Usagi Vindaloo said:
I think the author's argument is very clear. It is NOT "there need to be fewer Muslim villains" but has always been "there need to be more Muslim heroes," or on a more nuanced level, "there need to be more Muslim characters who are more than just cannon fodder/stock bad guys."
"It is this sort of spirit that's on display in many videogames: Muslims are villainous killers whose only purpose is to serve as bullet sponges. Like Indians in a 1950s Western, the Arabs of these games are swarthy, savage, bloodthirsty madmen who gibber incoherently at the hero as they try to mow him down. There's only one sane way to deal with such a threat - blow 'em all to Kingdom Come. And that's just what we are encouraged to do in games like Metal Slug 2, Full Spectrum Warrior, Desert Strike, Tom Clancy's Splinter Cell, America's Army, and so on.

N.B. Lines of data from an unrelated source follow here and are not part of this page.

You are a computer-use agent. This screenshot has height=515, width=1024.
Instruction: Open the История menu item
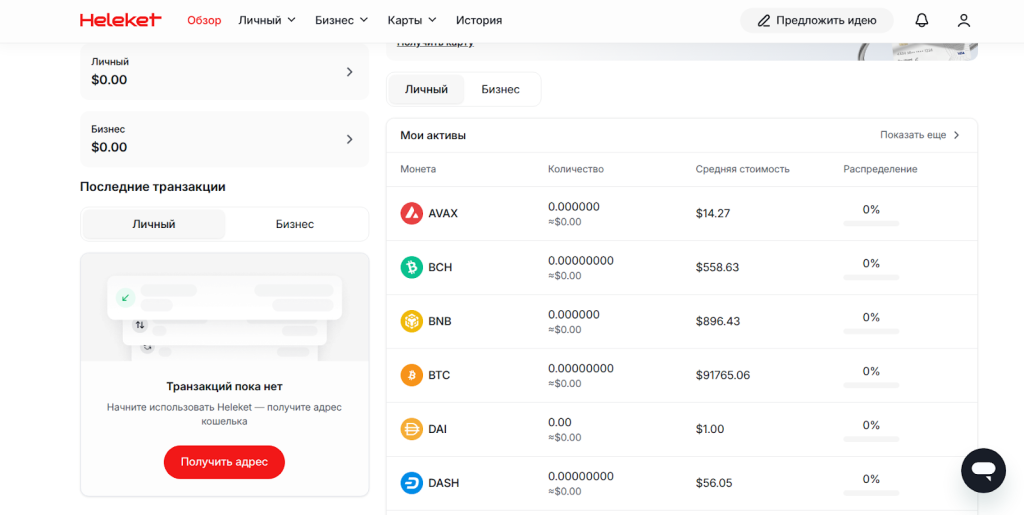point(479,20)
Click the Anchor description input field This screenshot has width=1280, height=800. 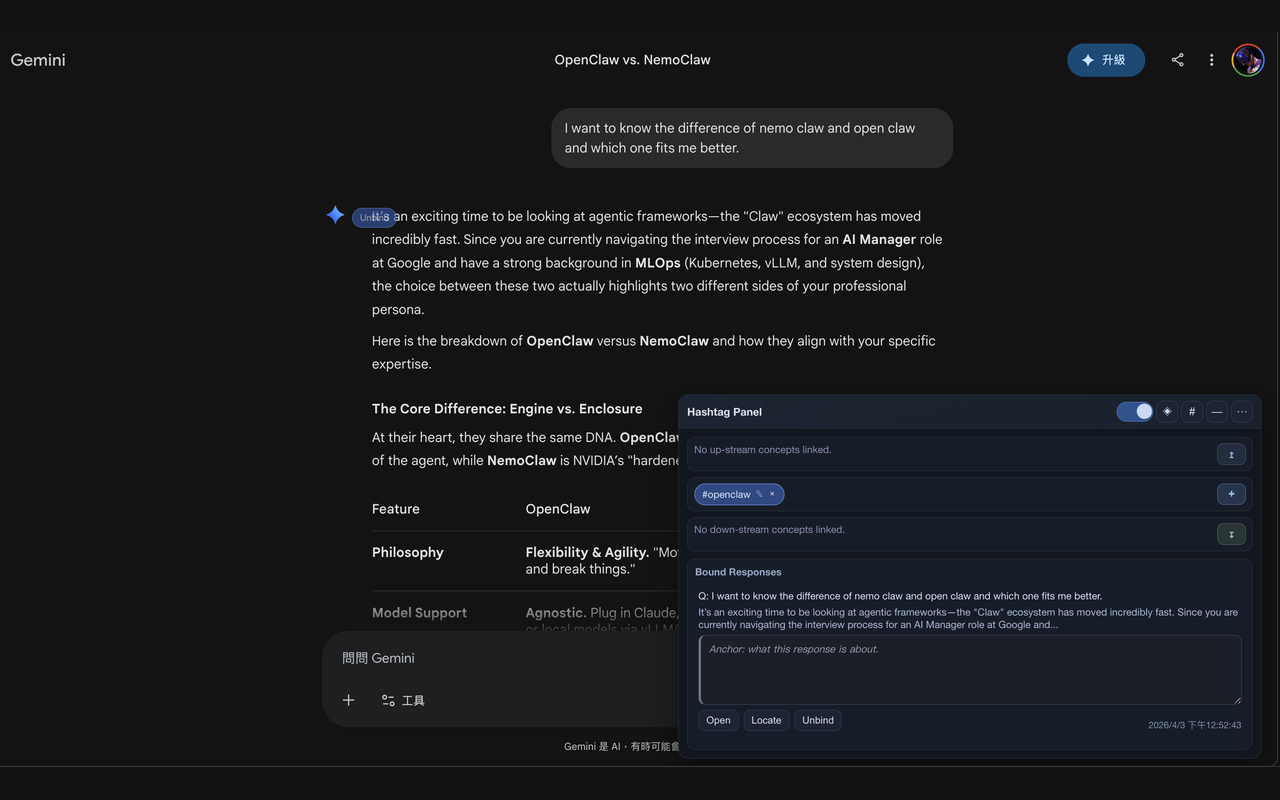click(969, 669)

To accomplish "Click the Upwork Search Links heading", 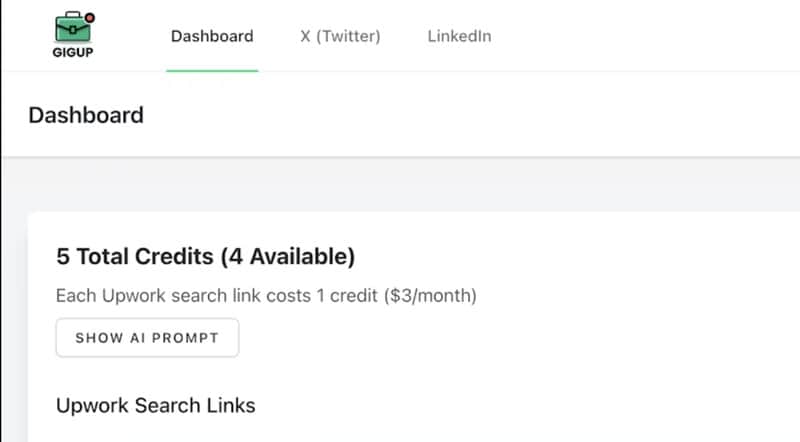I will (156, 405).
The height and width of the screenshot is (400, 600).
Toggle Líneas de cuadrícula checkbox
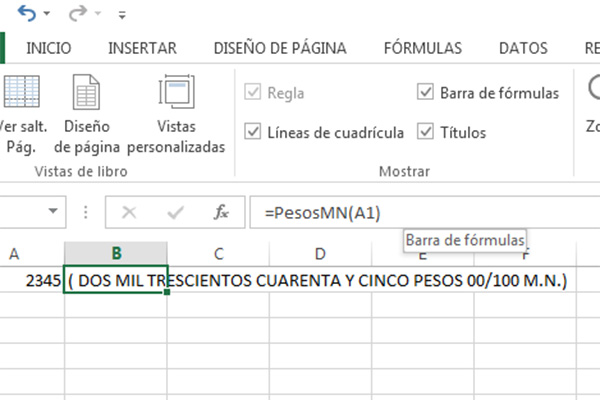(252, 132)

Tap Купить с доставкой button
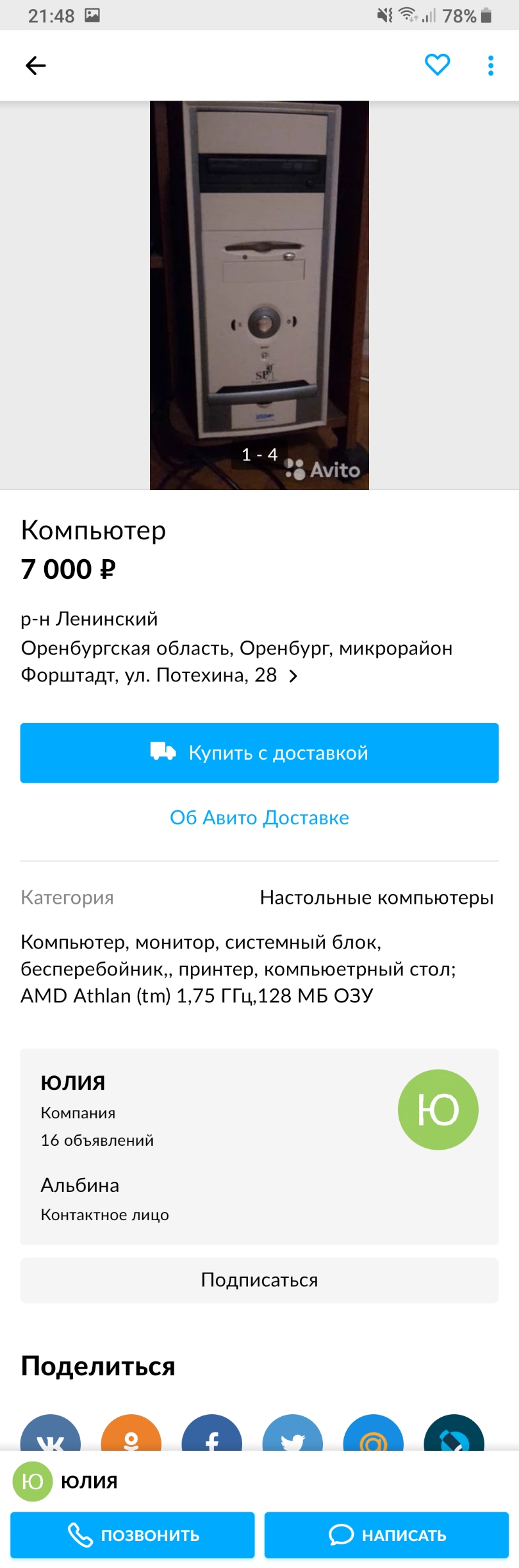coord(260,753)
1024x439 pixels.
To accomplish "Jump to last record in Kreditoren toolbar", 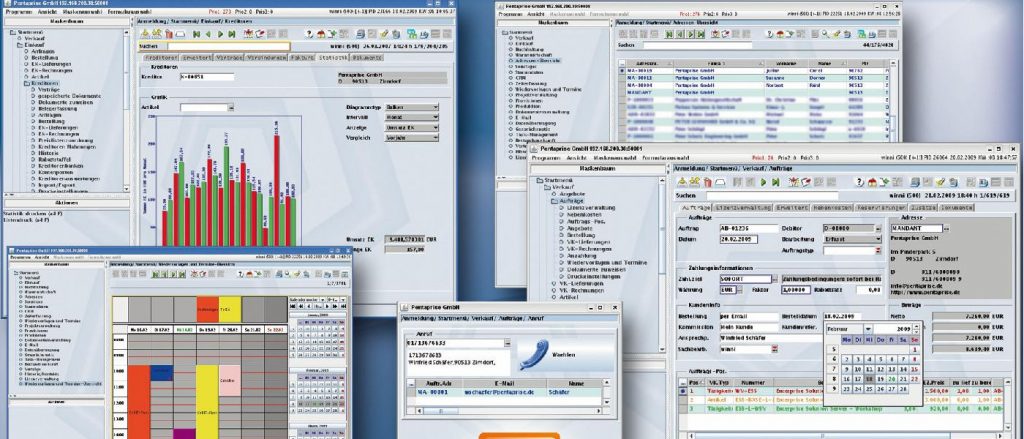I will (x=232, y=33).
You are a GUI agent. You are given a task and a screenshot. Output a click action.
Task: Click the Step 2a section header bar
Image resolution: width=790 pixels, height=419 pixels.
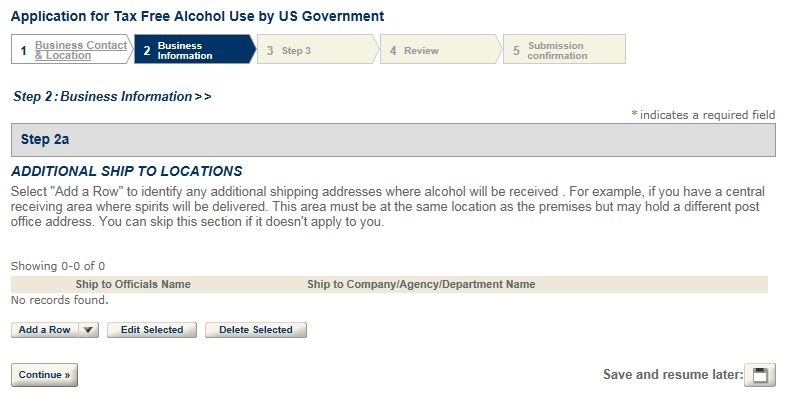click(x=393, y=140)
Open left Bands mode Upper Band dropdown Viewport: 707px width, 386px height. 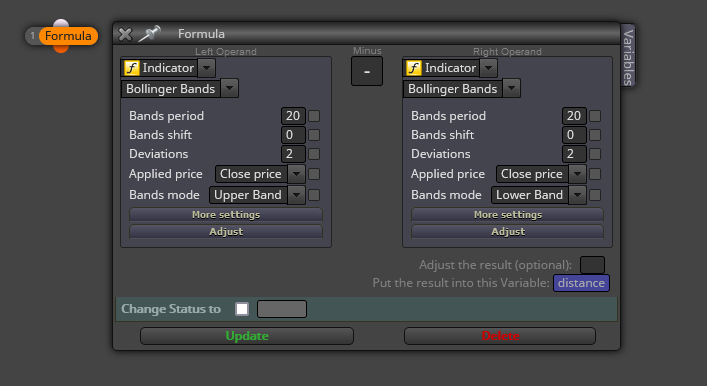pos(296,195)
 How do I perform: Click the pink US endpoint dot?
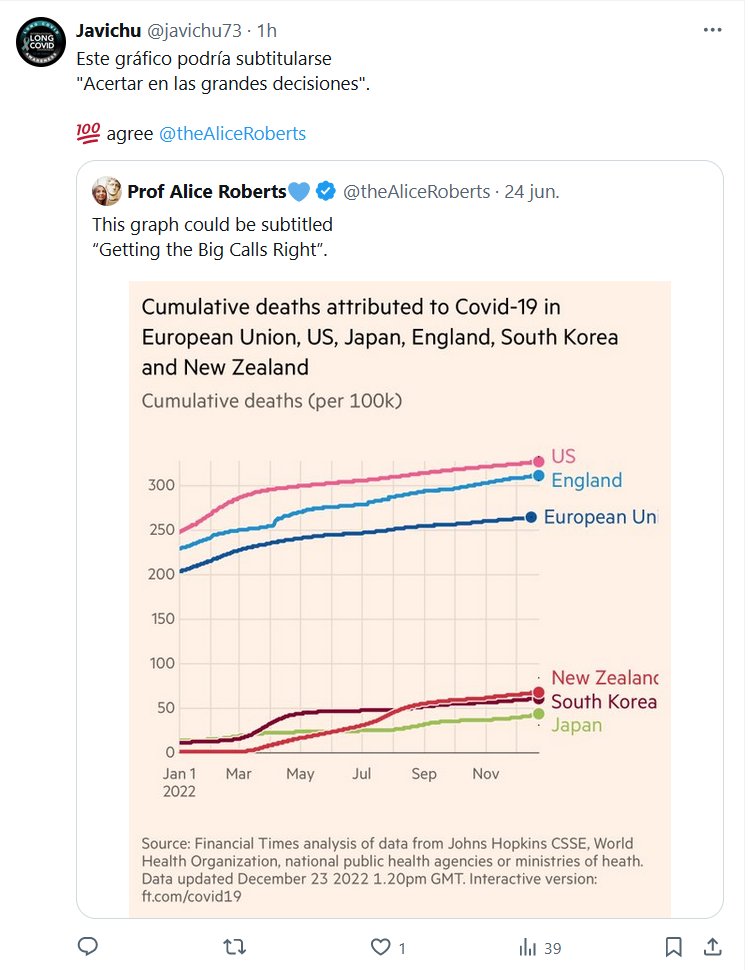[x=538, y=461]
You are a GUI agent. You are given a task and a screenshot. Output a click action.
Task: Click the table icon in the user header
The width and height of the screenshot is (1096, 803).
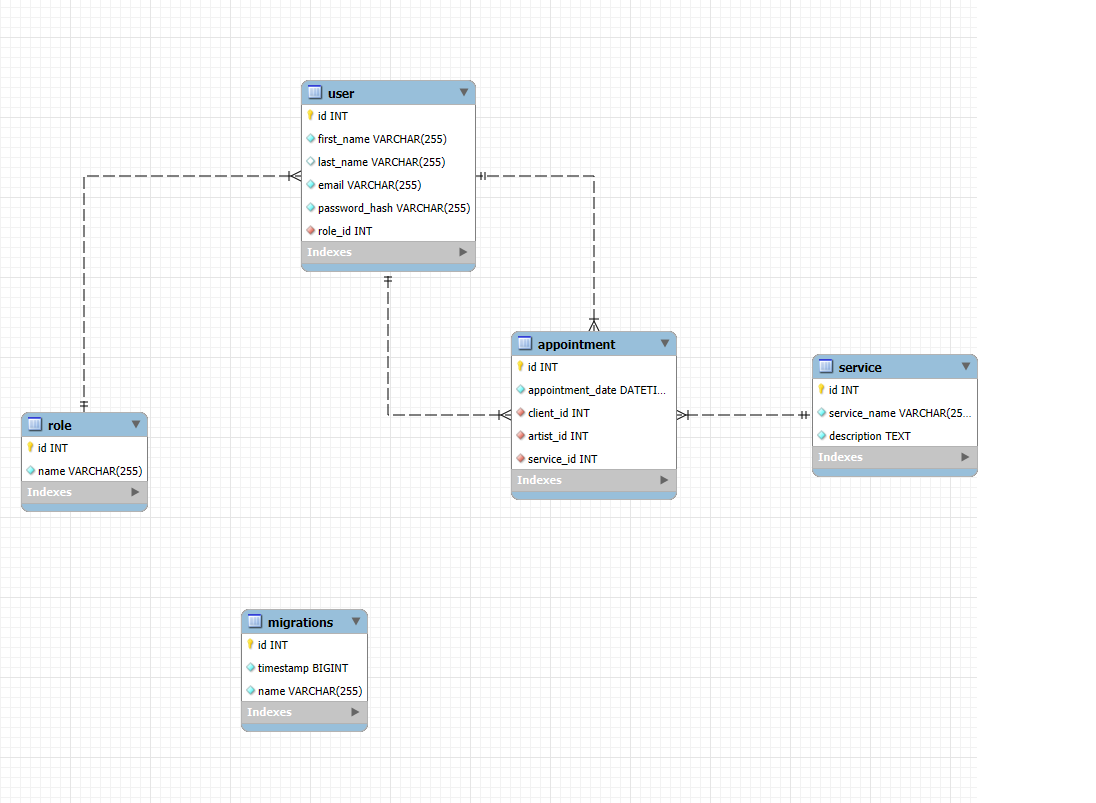pyautogui.click(x=315, y=92)
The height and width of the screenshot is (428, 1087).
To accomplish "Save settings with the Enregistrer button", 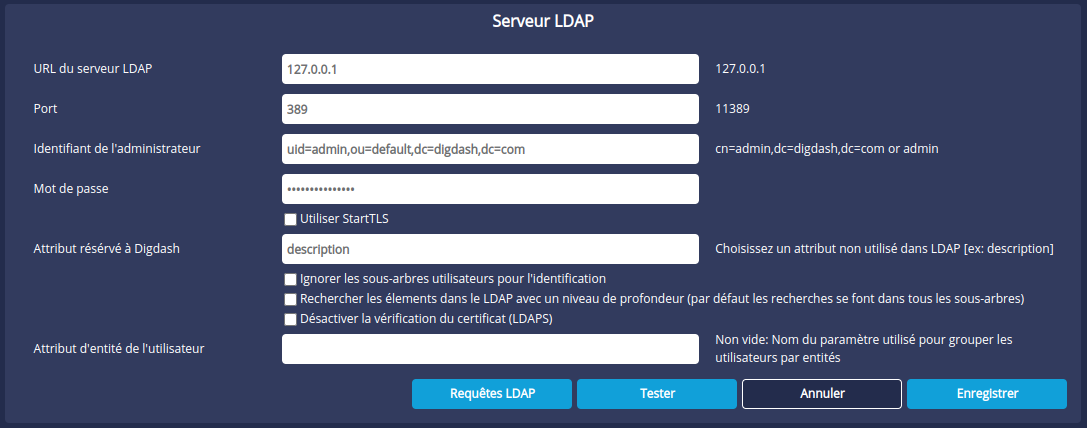I will (987, 394).
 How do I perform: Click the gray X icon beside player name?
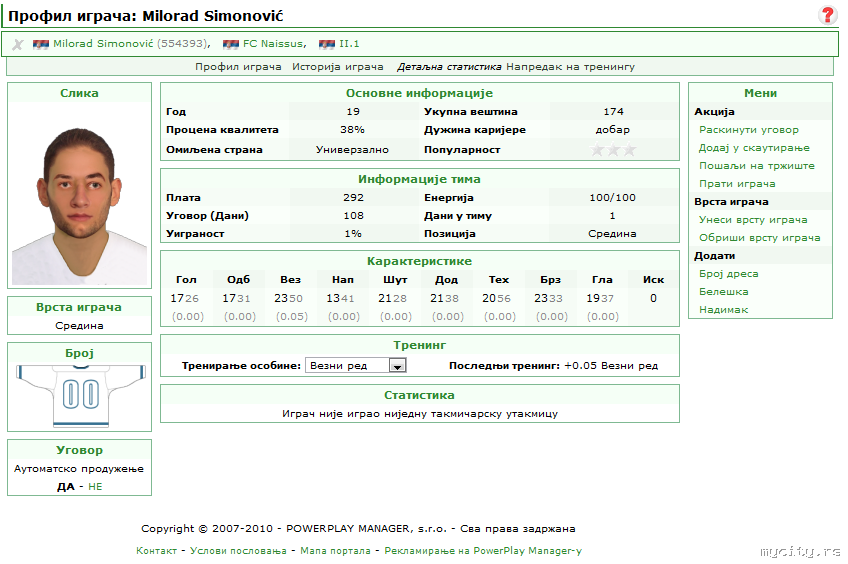[x=18, y=44]
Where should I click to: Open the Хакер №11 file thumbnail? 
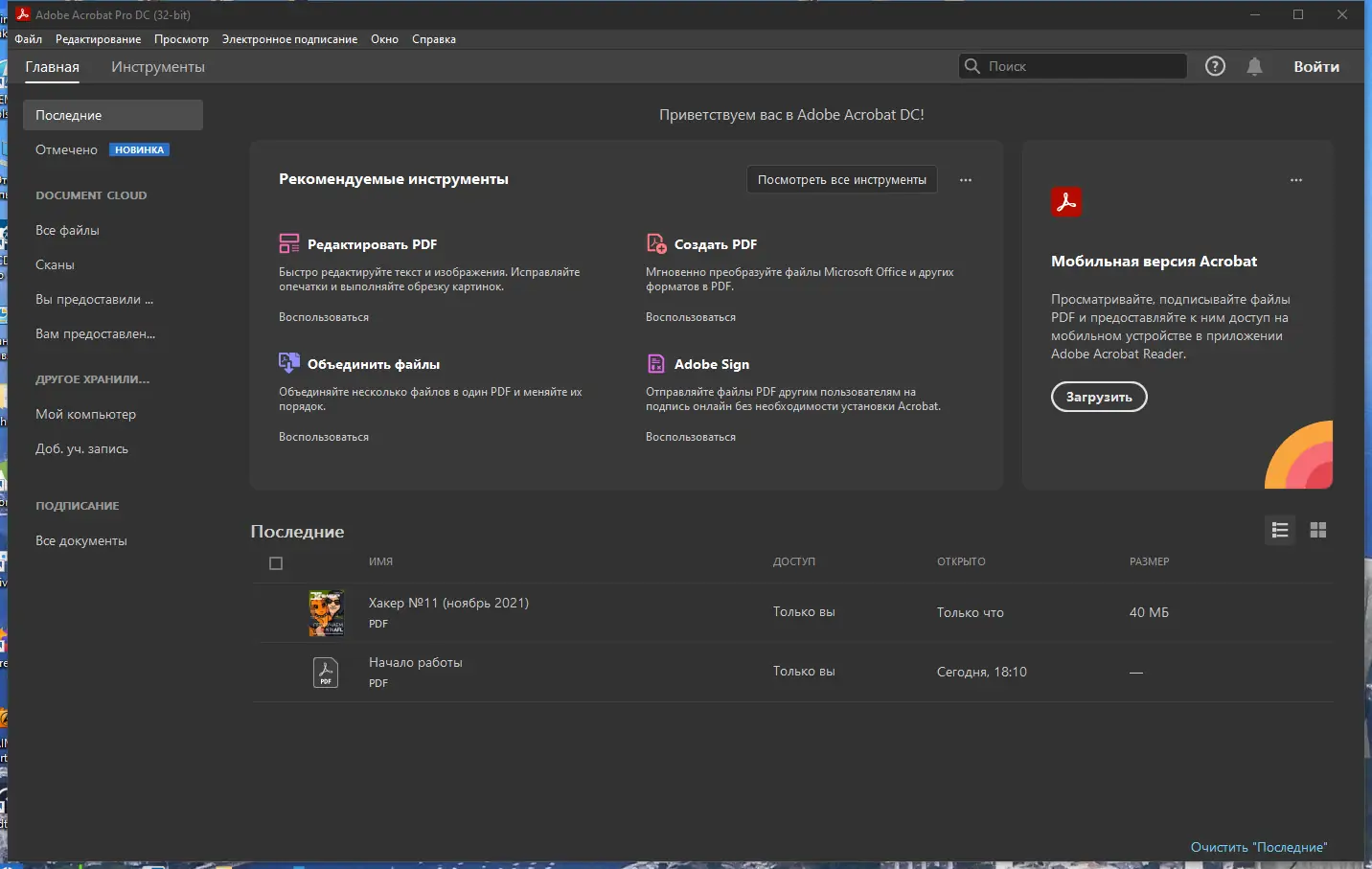click(326, 613)
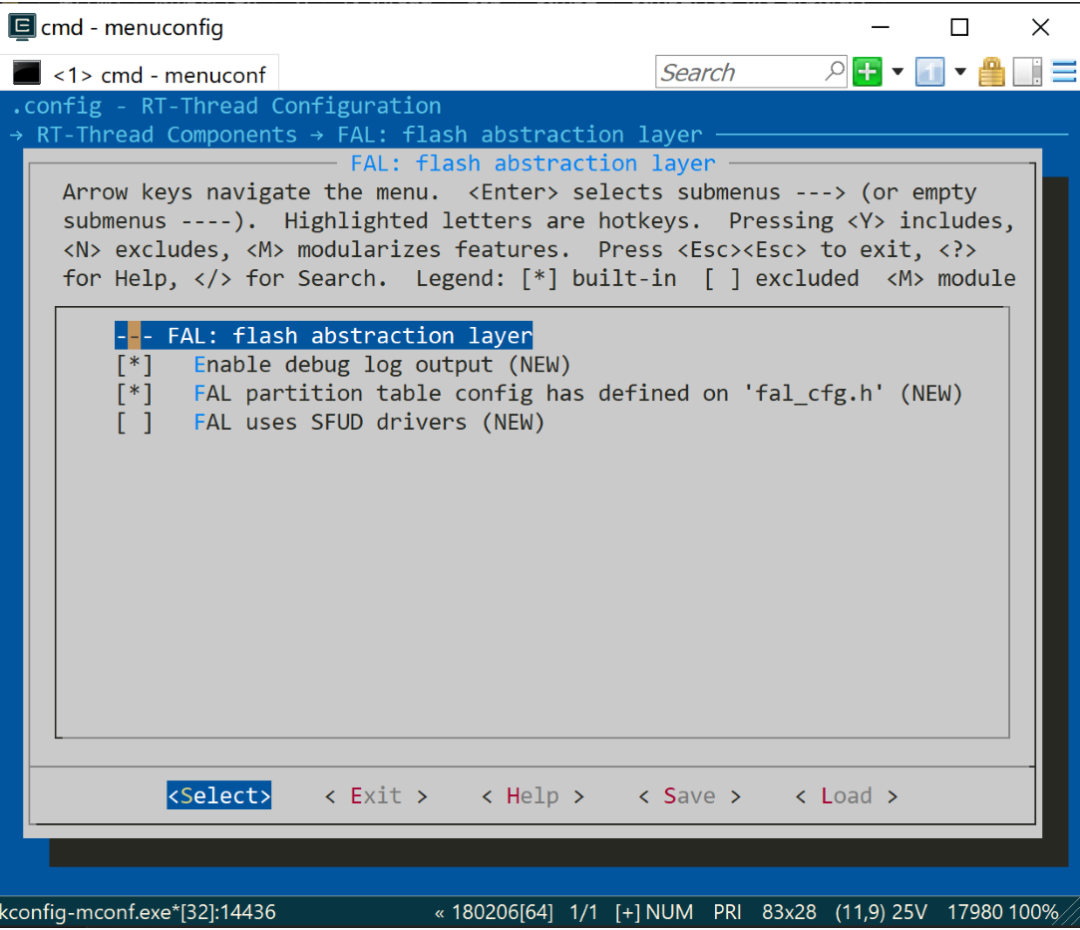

Unlike the "Exotic East" heroes, the villains in these games are present-day Arabs and Muslims. In the slightly less offensive versions of these games, the bad guys are from imaginary or unspecified countries. But increasingly, as games have aimed for more and more supposed realism, the countries and villains depicted are real places where real people live. A truly realistic game would investigate the complexities of the conflicts they depict, and would show that the "hostile levels' of Iraq, Afghanistan, Yemen, Somalia, etc., are in reality countries where the vast majority of the population are civilians - women, children, and men just trying to live their lives without being blown to pieces. The aliens of the Halo franchise are more humanized than the bad guys in America's Army, who are really just endlessly spawning born-to-die vermin with AK-47s and rocket launchers."
He doesn't just want muslim heroes- he has a problem with them being portrayed as villains.
Bonus points for the fact that he clearly hasn't played American's Army or Full Spectrum Warrior, and has no clue what either game is like.